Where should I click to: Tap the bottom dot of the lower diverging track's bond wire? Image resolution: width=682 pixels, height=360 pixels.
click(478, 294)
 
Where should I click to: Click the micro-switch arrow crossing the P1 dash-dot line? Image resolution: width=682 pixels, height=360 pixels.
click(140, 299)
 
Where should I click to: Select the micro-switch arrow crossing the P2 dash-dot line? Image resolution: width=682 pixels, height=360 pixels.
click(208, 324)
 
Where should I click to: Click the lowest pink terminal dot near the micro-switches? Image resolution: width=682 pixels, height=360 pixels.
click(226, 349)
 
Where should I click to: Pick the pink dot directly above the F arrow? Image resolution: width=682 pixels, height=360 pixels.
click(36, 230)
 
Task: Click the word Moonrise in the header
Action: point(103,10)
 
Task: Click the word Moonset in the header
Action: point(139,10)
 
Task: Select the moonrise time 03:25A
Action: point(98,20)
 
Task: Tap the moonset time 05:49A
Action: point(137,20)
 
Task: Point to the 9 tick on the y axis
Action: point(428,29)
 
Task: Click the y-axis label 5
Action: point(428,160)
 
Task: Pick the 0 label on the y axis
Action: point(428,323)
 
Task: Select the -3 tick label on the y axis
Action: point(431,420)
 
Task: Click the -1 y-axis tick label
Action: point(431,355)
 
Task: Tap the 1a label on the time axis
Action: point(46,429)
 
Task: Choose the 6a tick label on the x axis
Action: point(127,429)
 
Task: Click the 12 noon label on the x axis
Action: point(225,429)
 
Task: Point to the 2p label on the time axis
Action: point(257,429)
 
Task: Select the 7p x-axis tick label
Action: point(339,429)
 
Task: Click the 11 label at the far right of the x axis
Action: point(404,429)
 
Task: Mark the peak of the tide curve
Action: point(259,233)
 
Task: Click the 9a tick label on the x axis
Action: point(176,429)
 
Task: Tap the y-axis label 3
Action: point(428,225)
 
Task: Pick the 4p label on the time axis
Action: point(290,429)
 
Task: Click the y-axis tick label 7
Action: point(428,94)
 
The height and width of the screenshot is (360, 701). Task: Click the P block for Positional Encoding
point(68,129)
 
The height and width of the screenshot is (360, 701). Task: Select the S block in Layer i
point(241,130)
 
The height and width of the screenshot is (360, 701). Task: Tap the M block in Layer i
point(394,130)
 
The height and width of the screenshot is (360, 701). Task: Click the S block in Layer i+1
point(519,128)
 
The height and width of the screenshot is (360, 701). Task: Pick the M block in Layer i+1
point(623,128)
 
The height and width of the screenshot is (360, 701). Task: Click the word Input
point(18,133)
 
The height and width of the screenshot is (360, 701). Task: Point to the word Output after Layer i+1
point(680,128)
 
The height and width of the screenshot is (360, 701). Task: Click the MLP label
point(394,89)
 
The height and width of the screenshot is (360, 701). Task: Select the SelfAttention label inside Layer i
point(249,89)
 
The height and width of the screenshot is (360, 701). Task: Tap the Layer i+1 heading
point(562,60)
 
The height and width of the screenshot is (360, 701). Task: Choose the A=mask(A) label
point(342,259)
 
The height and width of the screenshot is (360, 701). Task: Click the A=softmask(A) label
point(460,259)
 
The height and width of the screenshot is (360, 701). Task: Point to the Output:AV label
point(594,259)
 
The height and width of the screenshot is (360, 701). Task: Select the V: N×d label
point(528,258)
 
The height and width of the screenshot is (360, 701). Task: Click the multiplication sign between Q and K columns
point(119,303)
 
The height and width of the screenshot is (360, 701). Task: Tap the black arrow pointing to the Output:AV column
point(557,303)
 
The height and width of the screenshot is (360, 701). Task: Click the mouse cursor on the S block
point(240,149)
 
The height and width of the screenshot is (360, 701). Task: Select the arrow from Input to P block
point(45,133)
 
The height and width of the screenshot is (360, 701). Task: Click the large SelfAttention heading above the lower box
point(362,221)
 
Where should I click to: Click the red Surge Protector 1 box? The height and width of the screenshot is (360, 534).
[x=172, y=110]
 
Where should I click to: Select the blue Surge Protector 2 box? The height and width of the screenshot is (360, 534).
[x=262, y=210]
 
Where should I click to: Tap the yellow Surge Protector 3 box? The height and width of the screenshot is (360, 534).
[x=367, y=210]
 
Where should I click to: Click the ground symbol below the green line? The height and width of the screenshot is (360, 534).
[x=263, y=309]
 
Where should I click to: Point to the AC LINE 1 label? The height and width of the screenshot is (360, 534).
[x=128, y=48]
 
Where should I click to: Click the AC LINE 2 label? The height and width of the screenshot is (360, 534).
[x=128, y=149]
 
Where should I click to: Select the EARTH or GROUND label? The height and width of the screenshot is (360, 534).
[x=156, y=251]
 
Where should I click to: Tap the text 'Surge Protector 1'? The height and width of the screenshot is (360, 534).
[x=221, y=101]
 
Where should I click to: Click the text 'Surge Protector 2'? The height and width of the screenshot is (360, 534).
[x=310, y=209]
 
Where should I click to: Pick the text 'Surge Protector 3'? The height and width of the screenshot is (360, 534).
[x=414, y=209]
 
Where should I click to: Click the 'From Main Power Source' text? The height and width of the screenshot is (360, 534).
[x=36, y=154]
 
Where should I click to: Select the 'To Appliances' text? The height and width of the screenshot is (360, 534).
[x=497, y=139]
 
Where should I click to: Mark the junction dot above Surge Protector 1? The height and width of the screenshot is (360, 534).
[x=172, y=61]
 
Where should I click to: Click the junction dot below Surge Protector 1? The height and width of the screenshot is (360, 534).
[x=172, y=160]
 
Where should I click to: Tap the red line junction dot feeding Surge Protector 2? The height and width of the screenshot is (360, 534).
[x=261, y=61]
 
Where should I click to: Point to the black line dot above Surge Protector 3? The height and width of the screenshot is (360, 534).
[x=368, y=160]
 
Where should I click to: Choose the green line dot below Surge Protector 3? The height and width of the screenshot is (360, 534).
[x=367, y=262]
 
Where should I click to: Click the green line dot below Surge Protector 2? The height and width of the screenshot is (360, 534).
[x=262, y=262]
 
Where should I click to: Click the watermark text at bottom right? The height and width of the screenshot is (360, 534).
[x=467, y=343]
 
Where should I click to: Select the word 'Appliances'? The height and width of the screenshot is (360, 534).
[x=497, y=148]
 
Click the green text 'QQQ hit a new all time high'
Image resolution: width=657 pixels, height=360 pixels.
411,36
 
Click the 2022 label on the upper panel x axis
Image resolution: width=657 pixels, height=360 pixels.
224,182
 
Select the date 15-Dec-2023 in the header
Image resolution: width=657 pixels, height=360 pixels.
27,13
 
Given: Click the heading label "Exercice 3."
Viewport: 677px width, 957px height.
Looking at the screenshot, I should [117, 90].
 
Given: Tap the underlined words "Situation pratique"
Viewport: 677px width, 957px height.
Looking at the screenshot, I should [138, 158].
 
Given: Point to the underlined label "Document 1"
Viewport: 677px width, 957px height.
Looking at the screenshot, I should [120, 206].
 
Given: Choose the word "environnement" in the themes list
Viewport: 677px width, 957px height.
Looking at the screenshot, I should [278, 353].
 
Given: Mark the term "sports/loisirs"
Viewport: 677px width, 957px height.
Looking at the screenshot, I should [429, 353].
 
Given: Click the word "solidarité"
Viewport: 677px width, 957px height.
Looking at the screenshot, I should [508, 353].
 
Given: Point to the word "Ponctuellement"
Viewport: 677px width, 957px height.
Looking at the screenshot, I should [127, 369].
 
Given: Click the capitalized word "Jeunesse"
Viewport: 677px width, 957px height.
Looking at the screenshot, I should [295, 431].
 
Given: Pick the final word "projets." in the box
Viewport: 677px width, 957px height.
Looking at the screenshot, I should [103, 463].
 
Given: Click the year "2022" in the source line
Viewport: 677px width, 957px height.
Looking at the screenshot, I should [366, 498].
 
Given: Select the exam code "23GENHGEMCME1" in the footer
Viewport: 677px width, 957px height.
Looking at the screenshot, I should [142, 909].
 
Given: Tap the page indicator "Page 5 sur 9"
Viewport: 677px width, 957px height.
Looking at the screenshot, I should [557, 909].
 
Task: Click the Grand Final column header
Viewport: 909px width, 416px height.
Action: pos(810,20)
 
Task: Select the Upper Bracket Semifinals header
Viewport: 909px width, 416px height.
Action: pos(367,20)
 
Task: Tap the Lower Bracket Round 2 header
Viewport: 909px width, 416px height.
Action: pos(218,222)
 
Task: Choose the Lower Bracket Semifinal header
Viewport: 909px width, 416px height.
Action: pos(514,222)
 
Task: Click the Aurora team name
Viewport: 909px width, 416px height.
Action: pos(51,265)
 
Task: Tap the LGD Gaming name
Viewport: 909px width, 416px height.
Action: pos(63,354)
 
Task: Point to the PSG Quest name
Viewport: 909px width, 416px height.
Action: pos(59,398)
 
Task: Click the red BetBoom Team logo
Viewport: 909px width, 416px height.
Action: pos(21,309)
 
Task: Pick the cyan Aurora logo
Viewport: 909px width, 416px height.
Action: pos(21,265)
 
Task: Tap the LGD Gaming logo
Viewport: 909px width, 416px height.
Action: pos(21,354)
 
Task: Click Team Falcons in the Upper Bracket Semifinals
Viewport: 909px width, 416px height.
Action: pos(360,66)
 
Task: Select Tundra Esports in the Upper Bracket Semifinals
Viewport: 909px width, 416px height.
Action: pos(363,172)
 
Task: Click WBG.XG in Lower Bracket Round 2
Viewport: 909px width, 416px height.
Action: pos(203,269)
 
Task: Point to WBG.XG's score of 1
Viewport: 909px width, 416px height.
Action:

------------------------------------

--- Challenge ---
Please list each line in the items above that contains the string "green", matching uppercase and lowercase exactly.

--- Task result ---
Where should I click to: Click the ground symbol below the green line? The height and width of the screenshot is (360, 534).
Where should I click to: Choose the green line dot below Surge Protector 3? The height and width of the screenshot is (360, 534).
Where should I click to: Click the green line dot below Surge Protector 2? The height and width of the screenshot is (360, 534).
Click the green text 'QQQ hit a new all time high'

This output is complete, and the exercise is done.